Martine Syms is a conceptual entrepreneur based in Los Angeles. Her artwork has been exhibited and screened extensively, including recent presentations at Karma International, Bridget Donahue Gallery, the New Museum, Kunsthalle Bern, The Studio Museum in Harlem, Index Stockholm, MOCA Los Angeles, MCA Chicago. She has lectured at Yale University, SXSW, California Institute of the Arts, University of Chicago, Johns Hopkins University, and MoMA PS1, among other venues. From 2007–11, she directed Golden Age, a project space focused on printed matter. Syms has recently founded Dominica, a small press dedicated to nowhere shit.

Tania Willard, Secwe̓pemc Nation, works within the shifting ideas around contemporary and traditional, often working with bodies of knowledge and skills that are conceptually linked to her interest in intersections between Aboriginal and other cultures. Willard has worked as an artist in residence with Gallery Gachet in Vancouver, Banff Centre's visual arts residency, and as a curator in residence with grunt gallery and Kamloops Art Gallery. Willard's work is in the collections of the Department of Foreign Affairs and International Trade, Kamloops Art Gallery and Thompson Rivers University. Willard’s curatorial work includes Beat Nation: Art Hip Hop and Aboriginal Culture, co-curated with Kathleen Ritter and Unceded Territories: Lawrence Paul Yuxweluptun at the Museum of Anthropology with Karen Duffek. Current projects include, Rule of the Trees, a public art project at Commercial Broadway SkyTrain station and BUSH gallery, a conceptual land-based gallery grounded in Indigenous knowledges. 

Curator: 

cheyanne turions is the Artistic Director at Trinity Square Video. She sits on the Board of Directors for Kunstverein Toronto, the Editorial Advisory Committee for C Magazine and the Education and Community Engagement Committee at the Art Gallery of Ontario. She is also the director of No Reading After the Internet (Toronto).

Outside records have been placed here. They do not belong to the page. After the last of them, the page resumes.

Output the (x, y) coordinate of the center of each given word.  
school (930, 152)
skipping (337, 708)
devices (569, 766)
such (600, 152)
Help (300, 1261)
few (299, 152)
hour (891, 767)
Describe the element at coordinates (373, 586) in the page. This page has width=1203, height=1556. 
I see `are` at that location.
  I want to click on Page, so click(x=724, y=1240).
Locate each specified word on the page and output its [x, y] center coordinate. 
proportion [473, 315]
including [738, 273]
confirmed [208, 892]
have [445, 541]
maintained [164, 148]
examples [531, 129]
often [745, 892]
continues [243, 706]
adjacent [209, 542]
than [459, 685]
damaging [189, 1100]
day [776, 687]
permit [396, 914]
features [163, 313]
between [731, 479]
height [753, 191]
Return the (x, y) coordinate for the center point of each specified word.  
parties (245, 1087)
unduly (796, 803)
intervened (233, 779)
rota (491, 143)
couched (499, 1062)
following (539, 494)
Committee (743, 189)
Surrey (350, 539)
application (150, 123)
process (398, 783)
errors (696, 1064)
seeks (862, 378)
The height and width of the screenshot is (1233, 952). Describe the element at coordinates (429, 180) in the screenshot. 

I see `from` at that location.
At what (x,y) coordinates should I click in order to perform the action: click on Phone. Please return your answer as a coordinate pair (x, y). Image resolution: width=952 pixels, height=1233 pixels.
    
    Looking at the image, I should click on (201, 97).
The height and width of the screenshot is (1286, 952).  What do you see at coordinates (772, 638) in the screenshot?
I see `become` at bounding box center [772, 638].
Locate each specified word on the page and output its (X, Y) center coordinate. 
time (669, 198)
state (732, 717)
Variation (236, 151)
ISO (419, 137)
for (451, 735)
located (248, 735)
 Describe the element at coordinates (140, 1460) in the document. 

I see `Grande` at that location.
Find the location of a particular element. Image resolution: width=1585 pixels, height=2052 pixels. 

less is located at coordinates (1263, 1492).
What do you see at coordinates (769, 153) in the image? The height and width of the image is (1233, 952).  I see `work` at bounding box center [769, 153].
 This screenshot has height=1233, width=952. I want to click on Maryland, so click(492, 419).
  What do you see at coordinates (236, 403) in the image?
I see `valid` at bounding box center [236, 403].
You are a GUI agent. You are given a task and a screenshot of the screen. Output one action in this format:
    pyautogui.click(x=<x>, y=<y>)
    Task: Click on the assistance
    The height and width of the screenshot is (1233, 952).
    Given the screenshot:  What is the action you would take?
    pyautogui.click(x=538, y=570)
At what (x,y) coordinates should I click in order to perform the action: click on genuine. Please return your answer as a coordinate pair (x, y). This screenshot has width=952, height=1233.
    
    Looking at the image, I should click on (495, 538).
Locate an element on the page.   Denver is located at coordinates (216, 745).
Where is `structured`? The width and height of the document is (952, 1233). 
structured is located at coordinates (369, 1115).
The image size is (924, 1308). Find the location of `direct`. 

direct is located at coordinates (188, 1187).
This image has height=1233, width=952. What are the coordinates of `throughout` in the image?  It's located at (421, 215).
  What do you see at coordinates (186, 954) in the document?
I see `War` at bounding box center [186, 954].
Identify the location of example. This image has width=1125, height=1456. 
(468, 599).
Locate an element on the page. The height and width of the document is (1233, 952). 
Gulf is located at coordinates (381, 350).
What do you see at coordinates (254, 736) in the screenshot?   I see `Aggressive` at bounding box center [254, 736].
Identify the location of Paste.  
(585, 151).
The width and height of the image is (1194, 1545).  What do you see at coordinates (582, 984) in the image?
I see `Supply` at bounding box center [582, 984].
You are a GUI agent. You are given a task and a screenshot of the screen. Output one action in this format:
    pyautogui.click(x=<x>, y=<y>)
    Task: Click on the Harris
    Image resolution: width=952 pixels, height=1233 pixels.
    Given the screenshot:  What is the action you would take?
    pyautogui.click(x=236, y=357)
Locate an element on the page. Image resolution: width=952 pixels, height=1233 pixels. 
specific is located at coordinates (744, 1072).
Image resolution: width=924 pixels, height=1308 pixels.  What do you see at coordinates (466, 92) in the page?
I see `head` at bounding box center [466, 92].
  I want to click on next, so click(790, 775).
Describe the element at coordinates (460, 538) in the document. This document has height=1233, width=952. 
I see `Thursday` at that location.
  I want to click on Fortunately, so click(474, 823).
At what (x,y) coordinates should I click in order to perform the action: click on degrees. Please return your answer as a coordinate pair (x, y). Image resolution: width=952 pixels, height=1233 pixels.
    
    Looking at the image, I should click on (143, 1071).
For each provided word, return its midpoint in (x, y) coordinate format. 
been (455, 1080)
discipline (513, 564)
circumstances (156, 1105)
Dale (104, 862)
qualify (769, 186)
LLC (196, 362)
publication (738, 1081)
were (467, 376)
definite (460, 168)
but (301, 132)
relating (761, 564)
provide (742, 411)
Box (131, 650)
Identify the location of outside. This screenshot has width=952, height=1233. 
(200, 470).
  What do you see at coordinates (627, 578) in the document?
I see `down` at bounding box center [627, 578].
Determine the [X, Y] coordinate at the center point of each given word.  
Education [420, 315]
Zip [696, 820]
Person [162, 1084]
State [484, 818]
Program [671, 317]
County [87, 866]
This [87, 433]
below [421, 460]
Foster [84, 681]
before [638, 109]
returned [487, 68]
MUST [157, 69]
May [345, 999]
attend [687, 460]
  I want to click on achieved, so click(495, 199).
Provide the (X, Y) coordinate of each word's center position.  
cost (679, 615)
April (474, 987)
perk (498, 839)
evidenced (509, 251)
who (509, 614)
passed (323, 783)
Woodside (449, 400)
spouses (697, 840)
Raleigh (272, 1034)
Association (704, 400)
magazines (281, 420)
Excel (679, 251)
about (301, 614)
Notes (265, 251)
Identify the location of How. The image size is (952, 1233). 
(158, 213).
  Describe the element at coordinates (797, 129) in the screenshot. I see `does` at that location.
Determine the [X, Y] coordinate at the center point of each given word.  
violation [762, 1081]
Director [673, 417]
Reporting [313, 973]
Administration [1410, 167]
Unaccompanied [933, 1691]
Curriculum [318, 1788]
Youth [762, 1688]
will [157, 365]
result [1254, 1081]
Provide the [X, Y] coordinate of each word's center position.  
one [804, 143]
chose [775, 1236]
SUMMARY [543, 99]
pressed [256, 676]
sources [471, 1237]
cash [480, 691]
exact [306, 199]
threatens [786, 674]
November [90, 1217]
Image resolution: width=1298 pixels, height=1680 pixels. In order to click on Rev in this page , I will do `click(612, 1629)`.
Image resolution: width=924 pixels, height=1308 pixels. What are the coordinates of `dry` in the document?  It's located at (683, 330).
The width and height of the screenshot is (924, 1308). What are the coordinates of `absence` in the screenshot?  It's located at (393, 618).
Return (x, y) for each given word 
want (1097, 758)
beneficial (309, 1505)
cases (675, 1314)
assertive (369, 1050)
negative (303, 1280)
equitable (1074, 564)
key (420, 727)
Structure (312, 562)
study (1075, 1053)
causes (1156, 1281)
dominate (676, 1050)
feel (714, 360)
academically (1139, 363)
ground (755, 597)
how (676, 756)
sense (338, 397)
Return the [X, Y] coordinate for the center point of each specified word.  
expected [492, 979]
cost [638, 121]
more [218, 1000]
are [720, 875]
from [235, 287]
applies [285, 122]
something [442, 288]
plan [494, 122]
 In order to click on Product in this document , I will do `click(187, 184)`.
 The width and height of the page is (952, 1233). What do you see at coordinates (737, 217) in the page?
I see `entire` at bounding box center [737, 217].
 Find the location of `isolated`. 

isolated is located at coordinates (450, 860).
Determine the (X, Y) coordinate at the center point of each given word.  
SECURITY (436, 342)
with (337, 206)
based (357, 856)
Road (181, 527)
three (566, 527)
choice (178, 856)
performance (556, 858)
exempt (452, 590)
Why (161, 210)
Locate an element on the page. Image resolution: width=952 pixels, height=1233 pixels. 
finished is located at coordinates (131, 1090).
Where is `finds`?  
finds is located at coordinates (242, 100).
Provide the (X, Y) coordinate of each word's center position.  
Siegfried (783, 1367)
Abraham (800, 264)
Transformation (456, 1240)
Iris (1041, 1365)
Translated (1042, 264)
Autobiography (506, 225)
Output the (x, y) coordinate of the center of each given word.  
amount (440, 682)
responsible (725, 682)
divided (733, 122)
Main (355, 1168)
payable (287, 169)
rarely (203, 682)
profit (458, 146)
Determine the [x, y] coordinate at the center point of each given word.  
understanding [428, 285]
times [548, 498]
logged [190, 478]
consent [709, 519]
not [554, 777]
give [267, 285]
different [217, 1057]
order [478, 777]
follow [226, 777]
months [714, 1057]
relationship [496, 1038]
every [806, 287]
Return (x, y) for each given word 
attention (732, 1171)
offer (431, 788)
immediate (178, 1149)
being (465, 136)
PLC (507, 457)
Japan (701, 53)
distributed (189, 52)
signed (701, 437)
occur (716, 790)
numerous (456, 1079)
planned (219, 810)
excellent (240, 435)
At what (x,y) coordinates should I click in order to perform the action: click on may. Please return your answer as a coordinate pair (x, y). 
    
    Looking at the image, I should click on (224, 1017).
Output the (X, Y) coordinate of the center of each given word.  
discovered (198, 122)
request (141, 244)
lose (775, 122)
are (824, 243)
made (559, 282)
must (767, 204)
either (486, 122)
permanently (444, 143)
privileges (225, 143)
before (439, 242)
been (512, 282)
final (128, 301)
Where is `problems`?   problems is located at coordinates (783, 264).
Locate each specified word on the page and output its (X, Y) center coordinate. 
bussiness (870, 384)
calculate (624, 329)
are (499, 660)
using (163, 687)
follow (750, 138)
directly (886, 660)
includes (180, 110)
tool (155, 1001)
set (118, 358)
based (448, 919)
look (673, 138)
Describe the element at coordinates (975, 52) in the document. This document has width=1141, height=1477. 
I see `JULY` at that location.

Leila Timmins is a Toronto-based writer and curator. She is currently the Curator of Exhibitions and Public Programs at Gallery 44. 

Jayne Wilkinson is a Toronto-based writer, editor, and curator. She holds an M.A. in Art History and Critical Theory from the University of British Columbia (Vancouver) and her research focuses on contemporary art and photo-based practices, with specific attention to issues of surveillance, security and representation. She has contributed critical essays to a variety of journals and publications, including C Magazine, Prefix Photo, Inuit Art Quarterly, InVisible Culture and others. She has worked at the Vancouver Art Gallery, was Editor/Publisher at Prefix Photo, Director/Curator at Prefix ICA, and has held teaching positions in Cultural Theory at Emily Carr University of Art and Design and in Visual Studies at the University of Toronto St. George. She is currently Assistant Curator at the Blackwood Gallery, University of Toronto Mississauga.